Niemcy przygotowują rynek na odejście od węgla
Niemcy chcą mieć pewność, że ich plan unieważnienia certyfikatów emisji wydanych dla elektrowni węglowych, które mają zostać zamknięte, nie narusza unijnego systemu handlu emisjami, powiedział rząd w projekcie ustawy, którą Reuters opublikował we wtorek. Planuje to osiągnąć, korzystając z unijnego mechanizmu MSR, który wszedł w życie w ubiegłym roku w celu eliminowania nadwyżek zezwoleń z rynku.
Plany Niemiec
Propozycja rządu przewiduje również, że niemieckie ministerstwa finansów i gospodarki będą współpracować z co najmniej dwoma niezależnymi ośrodkami analitycznymi, aby ustalić, ile certyfikatów umieszczonych w rezerwie UE należy anulować.

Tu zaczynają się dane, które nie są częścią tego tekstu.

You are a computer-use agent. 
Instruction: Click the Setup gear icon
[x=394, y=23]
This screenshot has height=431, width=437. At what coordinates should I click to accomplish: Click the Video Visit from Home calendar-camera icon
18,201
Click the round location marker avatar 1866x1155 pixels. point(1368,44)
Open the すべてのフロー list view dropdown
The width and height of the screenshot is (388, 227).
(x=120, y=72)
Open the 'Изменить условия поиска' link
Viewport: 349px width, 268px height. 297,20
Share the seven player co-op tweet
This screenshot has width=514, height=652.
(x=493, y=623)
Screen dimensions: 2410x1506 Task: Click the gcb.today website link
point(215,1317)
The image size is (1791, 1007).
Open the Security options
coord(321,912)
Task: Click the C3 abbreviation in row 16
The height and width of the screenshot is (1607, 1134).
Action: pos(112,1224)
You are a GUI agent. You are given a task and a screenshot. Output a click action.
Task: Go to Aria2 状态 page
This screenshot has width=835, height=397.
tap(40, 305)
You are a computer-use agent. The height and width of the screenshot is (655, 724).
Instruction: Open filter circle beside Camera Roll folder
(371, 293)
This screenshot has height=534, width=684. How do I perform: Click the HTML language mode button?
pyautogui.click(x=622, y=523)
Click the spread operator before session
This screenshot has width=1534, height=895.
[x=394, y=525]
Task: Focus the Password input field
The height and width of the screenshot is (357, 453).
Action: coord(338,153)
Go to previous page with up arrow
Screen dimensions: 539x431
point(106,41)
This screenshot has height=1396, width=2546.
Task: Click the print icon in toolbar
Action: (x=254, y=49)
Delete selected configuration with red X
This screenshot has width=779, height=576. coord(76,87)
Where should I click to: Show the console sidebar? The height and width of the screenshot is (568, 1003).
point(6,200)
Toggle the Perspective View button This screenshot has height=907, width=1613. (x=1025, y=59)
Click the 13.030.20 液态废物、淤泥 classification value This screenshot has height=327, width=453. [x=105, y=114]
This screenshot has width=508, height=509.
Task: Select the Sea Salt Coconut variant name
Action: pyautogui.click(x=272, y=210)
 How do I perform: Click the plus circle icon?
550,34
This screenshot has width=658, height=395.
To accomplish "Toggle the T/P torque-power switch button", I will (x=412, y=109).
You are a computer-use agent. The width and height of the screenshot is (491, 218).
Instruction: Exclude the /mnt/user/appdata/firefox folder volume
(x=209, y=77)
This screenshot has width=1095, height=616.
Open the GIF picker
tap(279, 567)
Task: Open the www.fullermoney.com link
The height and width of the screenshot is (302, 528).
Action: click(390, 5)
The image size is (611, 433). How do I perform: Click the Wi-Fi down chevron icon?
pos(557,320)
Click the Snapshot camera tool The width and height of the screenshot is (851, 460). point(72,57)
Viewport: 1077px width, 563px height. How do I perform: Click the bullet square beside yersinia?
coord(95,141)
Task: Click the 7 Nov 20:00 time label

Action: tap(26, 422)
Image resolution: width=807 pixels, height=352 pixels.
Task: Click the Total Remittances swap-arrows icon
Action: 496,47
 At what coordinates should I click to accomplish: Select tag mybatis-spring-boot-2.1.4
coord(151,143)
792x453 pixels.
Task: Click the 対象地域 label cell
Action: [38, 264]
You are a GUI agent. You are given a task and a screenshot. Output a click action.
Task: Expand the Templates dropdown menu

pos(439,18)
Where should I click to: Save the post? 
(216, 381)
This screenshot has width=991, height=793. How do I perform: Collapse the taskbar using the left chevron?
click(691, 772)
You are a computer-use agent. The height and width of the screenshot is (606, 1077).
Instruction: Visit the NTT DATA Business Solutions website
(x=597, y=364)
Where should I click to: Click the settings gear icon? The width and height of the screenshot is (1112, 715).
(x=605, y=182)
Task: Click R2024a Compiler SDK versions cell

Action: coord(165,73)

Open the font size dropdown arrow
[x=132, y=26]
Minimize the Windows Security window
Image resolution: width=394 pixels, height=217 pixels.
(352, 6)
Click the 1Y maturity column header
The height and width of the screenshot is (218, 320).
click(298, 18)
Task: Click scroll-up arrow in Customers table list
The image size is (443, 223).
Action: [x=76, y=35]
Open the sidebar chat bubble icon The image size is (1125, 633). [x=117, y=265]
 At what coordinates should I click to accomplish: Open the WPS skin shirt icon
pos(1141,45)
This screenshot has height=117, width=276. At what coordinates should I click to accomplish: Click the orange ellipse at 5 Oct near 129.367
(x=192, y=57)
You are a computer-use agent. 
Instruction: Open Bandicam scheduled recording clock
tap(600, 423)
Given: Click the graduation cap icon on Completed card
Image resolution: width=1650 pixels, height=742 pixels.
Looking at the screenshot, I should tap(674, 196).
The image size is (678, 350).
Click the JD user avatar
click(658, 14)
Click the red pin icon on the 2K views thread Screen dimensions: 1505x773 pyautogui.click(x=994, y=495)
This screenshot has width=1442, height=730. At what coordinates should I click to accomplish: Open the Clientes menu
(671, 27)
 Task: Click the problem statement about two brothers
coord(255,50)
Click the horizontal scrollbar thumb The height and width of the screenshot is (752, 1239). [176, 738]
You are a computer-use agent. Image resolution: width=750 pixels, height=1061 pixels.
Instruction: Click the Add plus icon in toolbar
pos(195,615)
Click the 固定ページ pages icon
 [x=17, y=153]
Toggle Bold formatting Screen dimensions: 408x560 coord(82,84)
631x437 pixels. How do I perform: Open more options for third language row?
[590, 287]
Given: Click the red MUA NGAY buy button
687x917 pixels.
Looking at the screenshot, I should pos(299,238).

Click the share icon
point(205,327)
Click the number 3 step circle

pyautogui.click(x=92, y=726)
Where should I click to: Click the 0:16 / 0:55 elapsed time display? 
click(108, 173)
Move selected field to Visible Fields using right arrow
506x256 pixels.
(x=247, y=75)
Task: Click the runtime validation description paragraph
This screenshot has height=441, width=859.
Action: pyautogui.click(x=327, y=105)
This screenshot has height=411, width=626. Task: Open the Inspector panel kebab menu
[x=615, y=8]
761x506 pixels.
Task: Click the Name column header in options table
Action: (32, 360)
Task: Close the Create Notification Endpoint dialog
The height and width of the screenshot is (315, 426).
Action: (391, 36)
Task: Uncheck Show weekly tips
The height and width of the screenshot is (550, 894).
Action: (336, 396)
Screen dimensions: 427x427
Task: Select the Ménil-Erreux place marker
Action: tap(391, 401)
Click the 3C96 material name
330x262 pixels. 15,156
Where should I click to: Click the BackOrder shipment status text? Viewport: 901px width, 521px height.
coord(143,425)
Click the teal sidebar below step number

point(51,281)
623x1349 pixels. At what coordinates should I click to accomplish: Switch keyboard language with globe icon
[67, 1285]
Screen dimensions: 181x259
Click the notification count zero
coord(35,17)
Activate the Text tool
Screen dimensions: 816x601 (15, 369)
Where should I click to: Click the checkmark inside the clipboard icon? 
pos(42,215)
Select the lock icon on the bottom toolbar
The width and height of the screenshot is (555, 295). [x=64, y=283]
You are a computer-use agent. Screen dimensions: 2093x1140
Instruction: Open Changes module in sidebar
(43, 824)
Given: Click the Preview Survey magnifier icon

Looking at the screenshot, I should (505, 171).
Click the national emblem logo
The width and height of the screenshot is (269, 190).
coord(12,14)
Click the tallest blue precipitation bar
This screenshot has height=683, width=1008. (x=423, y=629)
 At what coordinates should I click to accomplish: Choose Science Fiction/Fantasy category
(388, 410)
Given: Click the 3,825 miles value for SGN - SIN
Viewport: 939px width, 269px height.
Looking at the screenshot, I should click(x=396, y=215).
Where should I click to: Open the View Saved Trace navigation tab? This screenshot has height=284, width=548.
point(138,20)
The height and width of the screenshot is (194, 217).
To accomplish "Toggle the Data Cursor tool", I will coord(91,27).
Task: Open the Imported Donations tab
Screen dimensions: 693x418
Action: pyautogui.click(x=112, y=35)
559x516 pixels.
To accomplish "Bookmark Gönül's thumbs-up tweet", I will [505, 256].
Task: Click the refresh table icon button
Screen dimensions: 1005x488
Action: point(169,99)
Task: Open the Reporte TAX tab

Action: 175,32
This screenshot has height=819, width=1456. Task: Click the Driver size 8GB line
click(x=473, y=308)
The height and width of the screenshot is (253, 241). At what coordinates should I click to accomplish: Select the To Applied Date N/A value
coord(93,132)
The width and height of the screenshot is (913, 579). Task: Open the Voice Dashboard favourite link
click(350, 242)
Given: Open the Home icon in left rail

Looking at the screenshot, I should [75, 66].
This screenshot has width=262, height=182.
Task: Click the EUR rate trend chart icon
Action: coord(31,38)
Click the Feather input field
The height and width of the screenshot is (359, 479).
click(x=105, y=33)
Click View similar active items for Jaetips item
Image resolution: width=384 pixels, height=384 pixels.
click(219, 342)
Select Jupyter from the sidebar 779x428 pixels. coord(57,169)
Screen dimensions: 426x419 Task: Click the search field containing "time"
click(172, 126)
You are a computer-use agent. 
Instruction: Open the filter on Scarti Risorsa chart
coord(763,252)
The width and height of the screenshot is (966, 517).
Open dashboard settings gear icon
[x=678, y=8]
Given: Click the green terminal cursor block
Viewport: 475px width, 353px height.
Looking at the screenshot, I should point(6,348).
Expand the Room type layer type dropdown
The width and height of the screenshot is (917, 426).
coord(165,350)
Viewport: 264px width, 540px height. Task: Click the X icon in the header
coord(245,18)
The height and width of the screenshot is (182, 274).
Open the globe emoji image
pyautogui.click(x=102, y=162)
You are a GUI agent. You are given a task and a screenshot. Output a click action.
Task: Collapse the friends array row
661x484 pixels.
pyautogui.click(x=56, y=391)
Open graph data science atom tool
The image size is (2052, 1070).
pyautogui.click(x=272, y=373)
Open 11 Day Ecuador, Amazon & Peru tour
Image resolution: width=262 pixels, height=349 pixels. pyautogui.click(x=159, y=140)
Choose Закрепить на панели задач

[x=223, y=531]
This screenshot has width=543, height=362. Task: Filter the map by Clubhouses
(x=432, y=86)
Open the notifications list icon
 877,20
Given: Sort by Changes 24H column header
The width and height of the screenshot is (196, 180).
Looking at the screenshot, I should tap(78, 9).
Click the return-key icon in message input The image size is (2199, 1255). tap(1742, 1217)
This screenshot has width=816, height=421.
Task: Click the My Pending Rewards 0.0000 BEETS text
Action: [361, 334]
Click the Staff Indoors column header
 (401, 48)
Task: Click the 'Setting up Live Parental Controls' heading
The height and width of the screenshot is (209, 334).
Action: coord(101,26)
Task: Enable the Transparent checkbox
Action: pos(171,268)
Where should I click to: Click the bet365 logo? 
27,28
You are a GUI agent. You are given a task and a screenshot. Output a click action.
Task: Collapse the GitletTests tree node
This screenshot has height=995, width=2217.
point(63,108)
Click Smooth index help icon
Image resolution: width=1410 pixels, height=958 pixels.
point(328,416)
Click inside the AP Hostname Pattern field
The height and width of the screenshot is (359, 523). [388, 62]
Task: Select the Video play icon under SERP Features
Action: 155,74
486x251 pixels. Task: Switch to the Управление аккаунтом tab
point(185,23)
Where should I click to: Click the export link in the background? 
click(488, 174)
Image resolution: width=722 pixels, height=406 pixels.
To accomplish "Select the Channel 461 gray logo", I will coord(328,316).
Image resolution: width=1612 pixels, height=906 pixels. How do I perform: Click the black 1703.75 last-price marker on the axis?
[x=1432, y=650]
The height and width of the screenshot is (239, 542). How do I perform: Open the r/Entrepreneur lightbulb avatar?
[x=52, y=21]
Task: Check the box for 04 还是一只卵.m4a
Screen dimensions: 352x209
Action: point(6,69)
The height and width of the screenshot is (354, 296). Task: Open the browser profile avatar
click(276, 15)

Rząd kanclerz Angeli Merkel chce zamknąć wszystkie niemieckie elektrownie węglowe najpóźniej do 2038 roku, aby osiągnąć cel redukcji emisji gazów cieplarnianych do 55 procent w porównaniu do roku 1990. Niemcy wydadzą wówczas mniej certyfikatów emisji dwutlenku węgla, aby mieć pewność, że wydobycie węgla nie zwiększy nadwyżki pozwoleń na emisję, które nagromadziły się w UE, co doprowadzi do niższych cen emisji dwutlenku węgla i słabszych zachęt do ograniczania emisji.
Niemcy mogą też wymuszać zamykanie elektrowni opalanych węglem kamiennym od 2027 roku, jeśli koncerny energetyczne nie podejmą przetargów kompensacyjnych, a ruch ten ma na celu wywieranie presji na zakłady energetyczne, aby zaakceptowały rekompensatę.